Global Biosimilars Market Could Exceed $55 Billion by 2020

There are currently more than 600 trials of biosimilars ongoing.

The global market for biosimilars could hit $20 billion by the end of the year and may reach $55 billion by the end of the decade, according to recent analysis from business intelligence provider GBI Research.

The latest CBR Pharma report from GBI noted that biologics currently comprise between 17—20% of the pharmaceutical arena, with a value of nearly $200 billion. The company finds that biologic drugs may replace 70% of chemical drugs within the next two decades.

Meanwhile, the 30% to 50% reduction in biosimilar prices when compared with branded biologics may eventually generate considerable health care savings, the report suggests.

“There are currently 642 biosimilar trials being conducted, with 146 unique molecules,” GBI analyst Sumith Ladda said in a press release. “Biosimilars are most focused on oncology therapy, with a 36% share, while immunology treatment comprises 21% of the pipeline, meaning these two segments account for more than half of the total trials. Historically, simple proteins, such as filgastrim and epotien, were the prime targets of biosimilar development, but the focus has now shifted to complex monoclonal antibodies (mAbs), as there are numerous blockbuster mAbs going off-patent.”

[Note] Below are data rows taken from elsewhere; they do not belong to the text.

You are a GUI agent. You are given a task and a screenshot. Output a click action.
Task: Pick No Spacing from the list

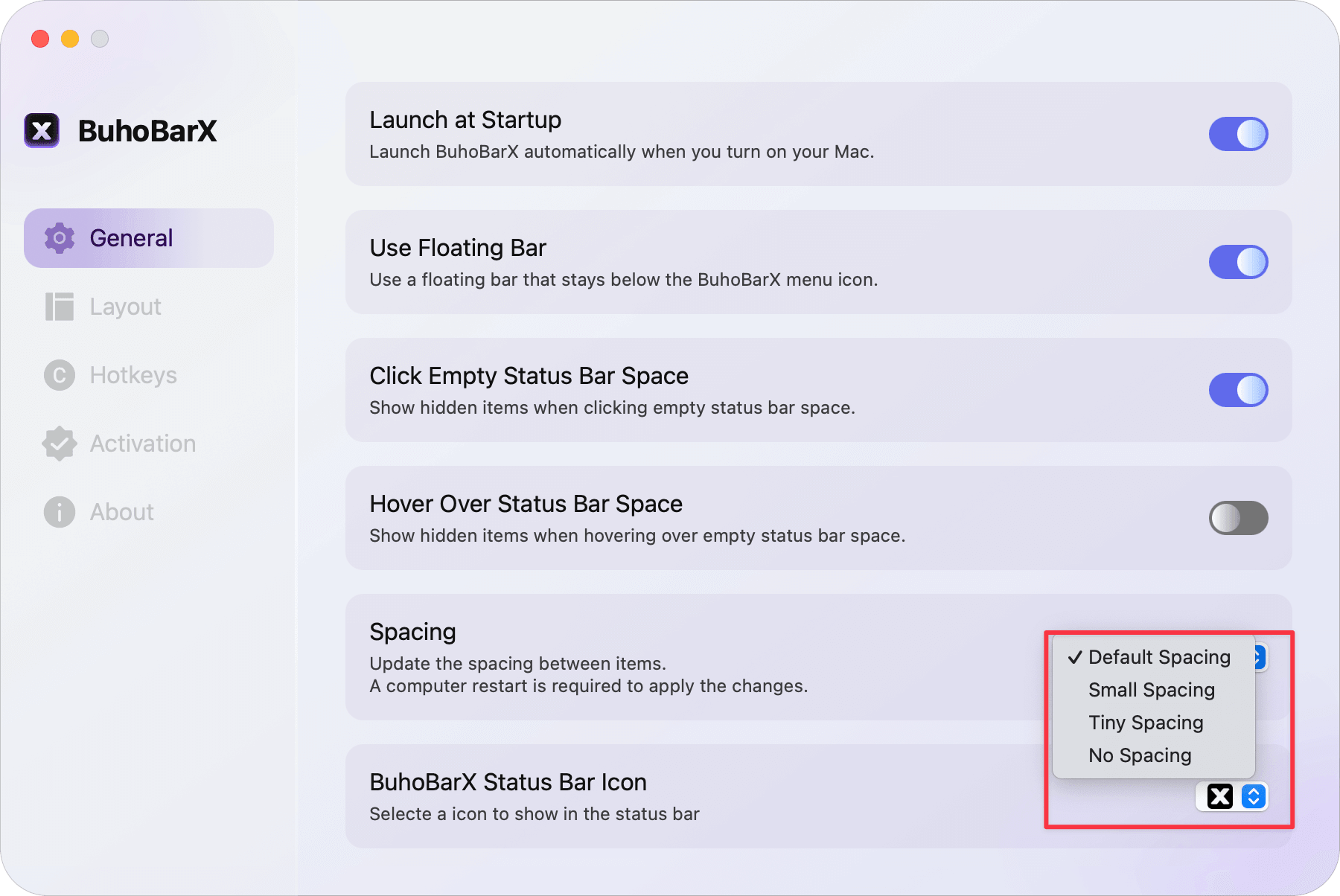(x=1140, y=755)
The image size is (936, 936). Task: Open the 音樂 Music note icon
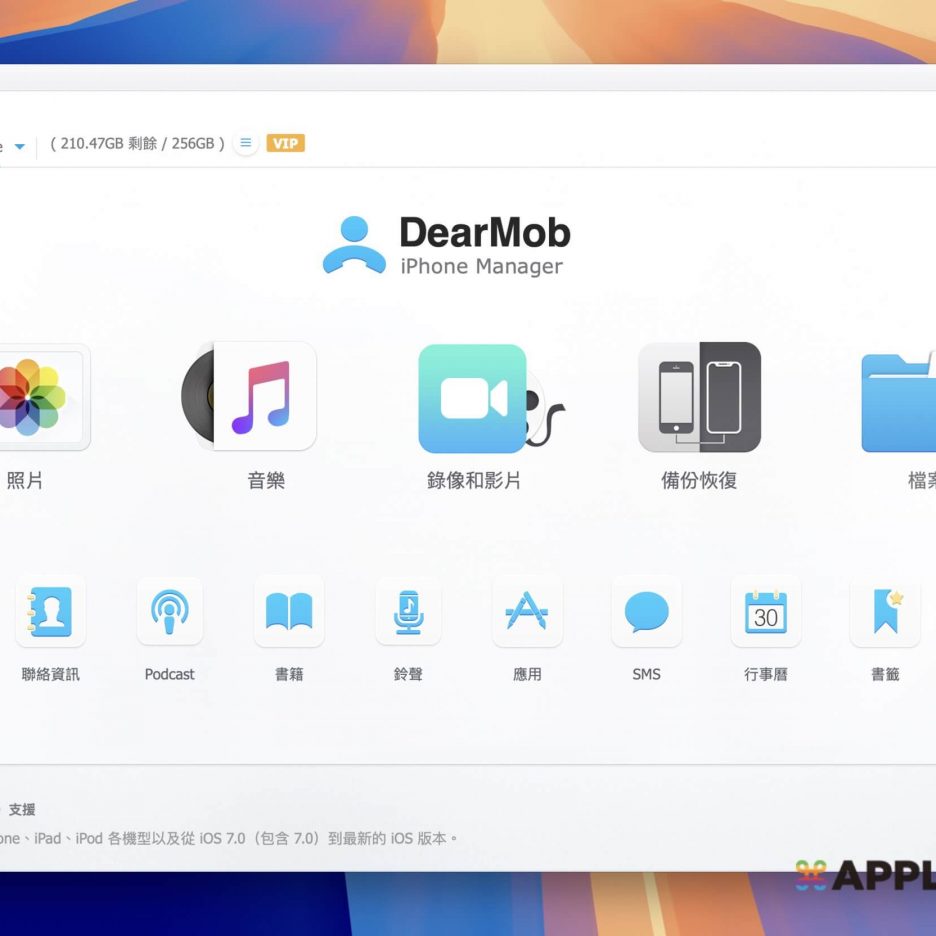coord(262,397)
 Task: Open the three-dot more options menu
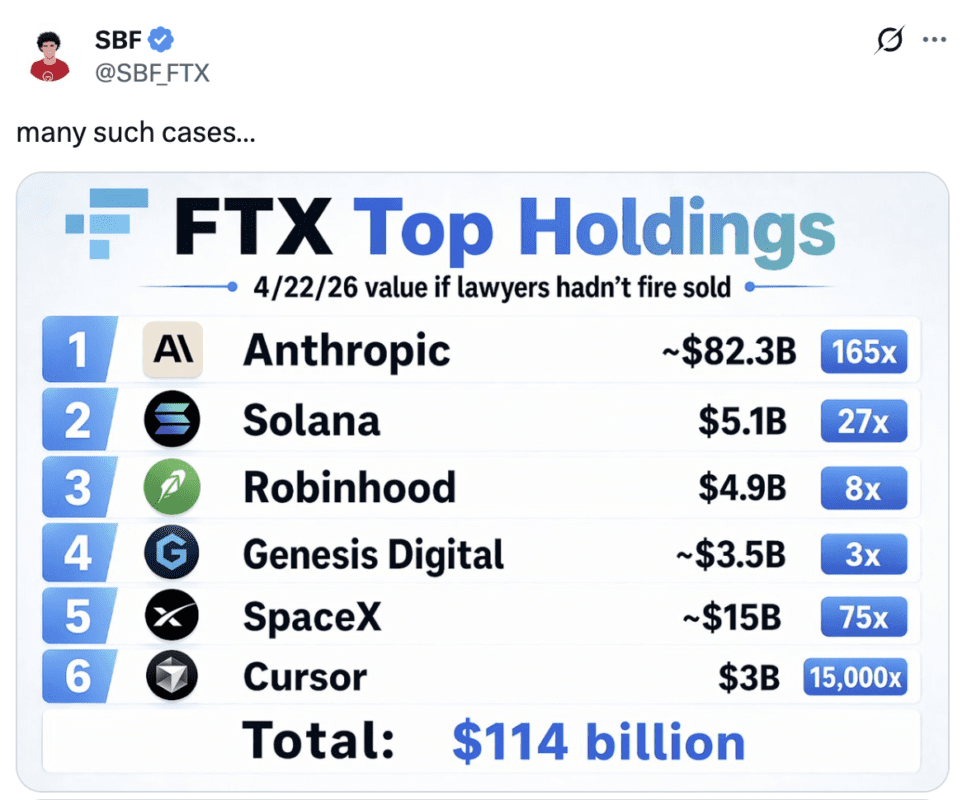click(x=934, y=40)
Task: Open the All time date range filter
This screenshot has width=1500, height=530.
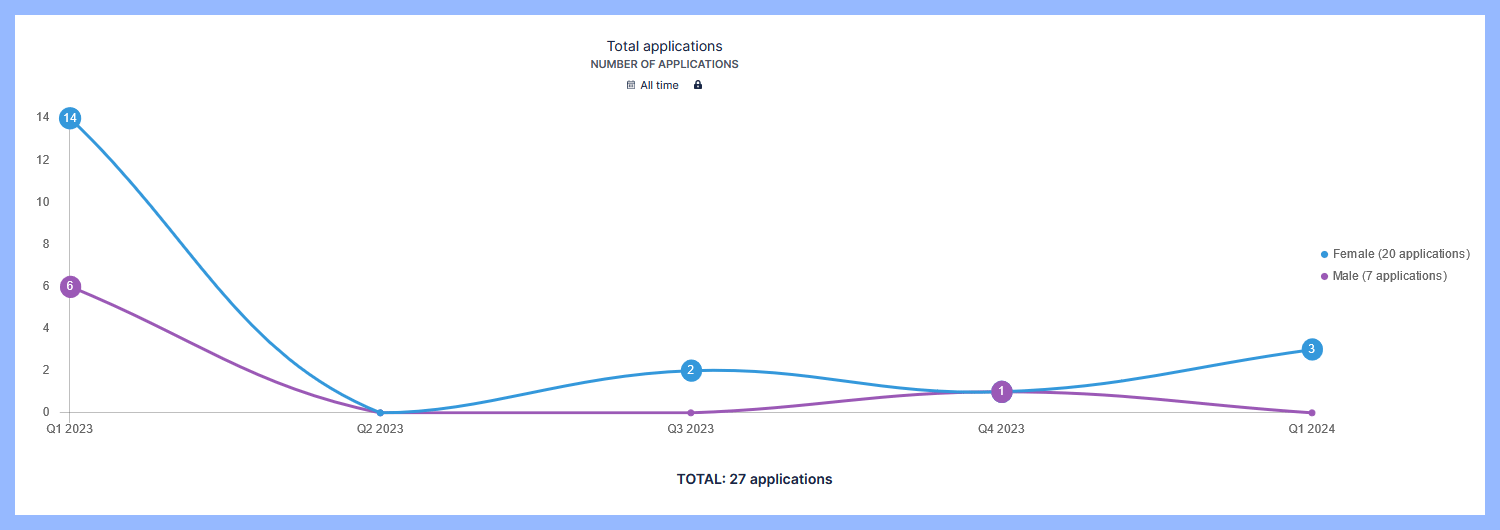Action: pos(659,86)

After years of debate and regulatory hurdles, the FDA approved the first biosimilar in the United States in March 2015. Filgrastim-sndz (Zarxio) manufactured by Sandoz, Inc, is biosimilar to Amgen Inc’s Neupogen (filgrastim), which was originally approved in 1991.

“Biosimilars will provide access to important therapies for patients who need them,” FDA Commissioner Margaret A. Hamburg, MD, said in a press release. “Patients and the health care community can be confident that biosimilar products approved by the FDA meet the agency’s rigorous safety, efficacy, and quality standards.”

A paper published in February 2014 on the Social Science Research Network projected that over the next 10 years, American consumers could save more than $250 billion from biosimilar competition from just 11 biologic drugs if they were approved by the FDA. The optimism for the savings ultimately realized from biosimilars may be overstated, however.

A recent report sponsored by Prime Therapeutics projects that biosimilars will achieve savings, but adverse regulatory decisions and market risks may cause manufacturers to carefully consider pouring resources into the research and development of the drugs.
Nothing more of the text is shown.